MEU PAI – Francisco Benício dos Santos

Meu Pai


            Belo, altivo e austero caráter. Honrado, probo, inteligente e trabalhador incansável.

            Nascido num meio pobre e rústico, distinguiu-se dos seus contemporâneos  e dos seus parentes, sendo o primeiro da família, o seu mentor, o seu orientador.

            Lavrador eficiente e exímio, dotado de uma clarividência que causava surpresa e inveja aos seus similares de labor.

            Competente cultivador de canas, criador cuidadoso, habilíssimo cavaleiro, dono dos melhores espécimes cavalares daquela  região.

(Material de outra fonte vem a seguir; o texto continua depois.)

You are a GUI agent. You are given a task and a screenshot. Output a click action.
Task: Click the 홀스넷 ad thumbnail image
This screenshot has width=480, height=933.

            O seu cavalo de montaria “Quem te ama”, nobre e magnífico animal, era tratado com esmero, e extremo cuidado. Não pastava solto, vivia na estrebaria, assoalhada de toros de rija madeira roliça, para lhe enrijar a  cascaria. Serviam-lhe terno capim d’angola, previamente cortado, e manaiba com mel. Era banhado diariamente.

            Para ser levado ao banho eram necessário dois homens, para subjugá-lo.

            Às segundas-feiras, quando meu pai ia à Cristina, montado no “Quem te ama”, despertavam atenção e louvores o garbo, a beleza e habilidade do animal. Era o seu fraco montar cavalos finos. Este cavalo morreu em um acidente. Cabriolando no pasto, um dia, caiu e quebrou o pescoço.

            Era meu pai lavrador de cana, do meu avô a princípio, e,  depois, do coronel Argemiro, de quem era grande amigo.

            Mais tarde, depois da morte do meu avô, de posse da herança que recebera e da compra que fizera da terra vizinha, dos herdeiros do meu tio Lino (irmão do meu avô), tornou-se proprietário do engenho, em cuja posse veio a falecer.

            Antes, porém, a sua vida dificultosa e tormentosa, muito lhe fez sofrer e,  se não fosse a sua fibra e a sua envergadura de lutador e o seu caráter firme, teria, certamente, sucumbido aos embates da adversidade.

            Possuía meu avô umas terras magníficas no lugar “Cachimbo”, ubérrimas e próprias para a cultura de cana, às margens do  rio Real, nos limites com a Bahia.

            Obteve permissão de meu avô e, naquelas terras,  fez grandes e vastas plantações de cana.

            A esse tempo éramos apenas quatro crianças, ainda.  Pio e Manoel em idade escolar, eu morando em Olímpia, Manoel com meu avô e Pio com meus pais.

            Morava meu pai em boa casa, no “Criminoso”, onde nascemos.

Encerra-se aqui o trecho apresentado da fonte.